> EXCERPT TO READ
————————
Ivan Samuel Anderson, 29, of Woodland faces a number of counts after he allegedly threw his girlfriend over an embankment in the 4500 block of the Lewis River Highway. The victim’s father called 911 shortly before 11 yesterday morning, making the claim. They say that the woman did suffer some injuries, but she refused medical aid. It was first reported that Anderson left the area on foot, but then at about 3:20 pm, the father reported that he drove up to the house in a van. He’d taken off again by the time Deputies arrived at the scene, but they set up containment, and shortly after 5 pm, Anderson was found and arrested in the 4600 block of the Lewis River Highway. he’s being charged with second and fourth-degree domestic violence assault, second-degree kidnapping, unlawful imprisonment and felony harrassment, with initial bail set at $75,000.
A load of dirt from the Longview Super Wal-Mart project apparently contained more than just topsoil, as a Kelso resident reported finding a World War Two-era hand grenade in the pile. Deputies were called to a home in the 2300 block of Mt. Brynion Road at about 7:15 pm, when a woman reported that she’d found the grenade in a load of dirt that had been delivered from the construction site about a month before. The woman says that her son was an Army veteran, and identified the device as a grenade. The Ordinance Disposal Team from Joint Base Lewis-McChord was called in, and they identified the item as a Mark One grenade, dating back to the 40′s. The grenade was moved to a rock pit in the 600 block of Hamilton Avenue, where it was detonated at about 1:20 am.
————————
> SUPPLIED INFORMATION
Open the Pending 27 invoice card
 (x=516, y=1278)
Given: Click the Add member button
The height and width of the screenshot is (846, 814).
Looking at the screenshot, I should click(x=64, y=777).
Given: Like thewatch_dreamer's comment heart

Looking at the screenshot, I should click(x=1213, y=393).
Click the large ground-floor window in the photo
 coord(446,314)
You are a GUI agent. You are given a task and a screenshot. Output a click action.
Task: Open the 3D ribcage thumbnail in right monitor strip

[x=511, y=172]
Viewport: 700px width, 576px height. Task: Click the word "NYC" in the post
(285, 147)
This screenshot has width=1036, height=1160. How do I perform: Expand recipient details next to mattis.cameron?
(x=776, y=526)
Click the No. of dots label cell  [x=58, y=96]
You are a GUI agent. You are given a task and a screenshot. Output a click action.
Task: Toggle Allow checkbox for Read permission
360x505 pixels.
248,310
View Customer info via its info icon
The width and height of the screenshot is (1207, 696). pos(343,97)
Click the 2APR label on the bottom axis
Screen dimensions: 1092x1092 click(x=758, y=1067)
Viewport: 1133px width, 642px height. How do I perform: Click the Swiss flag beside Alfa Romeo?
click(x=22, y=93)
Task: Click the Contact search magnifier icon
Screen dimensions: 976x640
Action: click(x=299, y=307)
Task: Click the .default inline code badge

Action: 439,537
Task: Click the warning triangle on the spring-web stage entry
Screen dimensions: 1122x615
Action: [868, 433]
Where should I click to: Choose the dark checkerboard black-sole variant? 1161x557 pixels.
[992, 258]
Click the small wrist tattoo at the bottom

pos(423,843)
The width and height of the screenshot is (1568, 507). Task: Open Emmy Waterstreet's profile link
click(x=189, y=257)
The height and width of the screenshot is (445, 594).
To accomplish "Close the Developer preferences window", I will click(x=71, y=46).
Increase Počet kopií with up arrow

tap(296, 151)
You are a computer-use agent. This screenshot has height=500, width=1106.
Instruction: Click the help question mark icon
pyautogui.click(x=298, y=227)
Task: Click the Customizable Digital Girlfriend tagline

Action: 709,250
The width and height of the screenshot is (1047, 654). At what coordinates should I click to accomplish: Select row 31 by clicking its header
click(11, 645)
————————
> TASK INSTRUCTIONS
(1) In the news excerpt, where was the grenade taken before it was detonated?
(2) Decide whether each statement agrees with the news excerpt, answering yes or no and quoting the words that settle it: (a) The injured woman accepted medical aid. (b) The disposal team identified the device as a Mark One grenade. (c) Anderson's initial bail was $75,000.
(3) Continue the news excerpt with the next item, starting after the sentence about the grenade's detonation.

> RESULTS FOR THE EXERCISE
(1) To a rock pit in the 600 block of Hamilton Avenue.

(2)
(a) No: "she refused medical aid."
(b) Yes: "they identified the item as a Mark One grenade."
(c) Yes: "with initial bail set at $75,000."

(3)
Memorial services are planned for 2 pm on Wednesday, August 4th, honoring the life of Jordan Connors, 24, of Silver Lake, who drowned Saturday in the Toutle River. In today’s Daily News, family members and friends reminisce about what a dynamic and hard-working man that Connors was. He’d worked several years as a horse wrangler at the Eco Park Resort, east of Toutle, and most recently was working as a supervisor at Railwork. Connors drowned as he was trying to swim across the river, about a half-mile from the Tower Bridge. Memorial services are planned for 2 pm on Wednesday, August 4th at Calvary Community Church in Longview.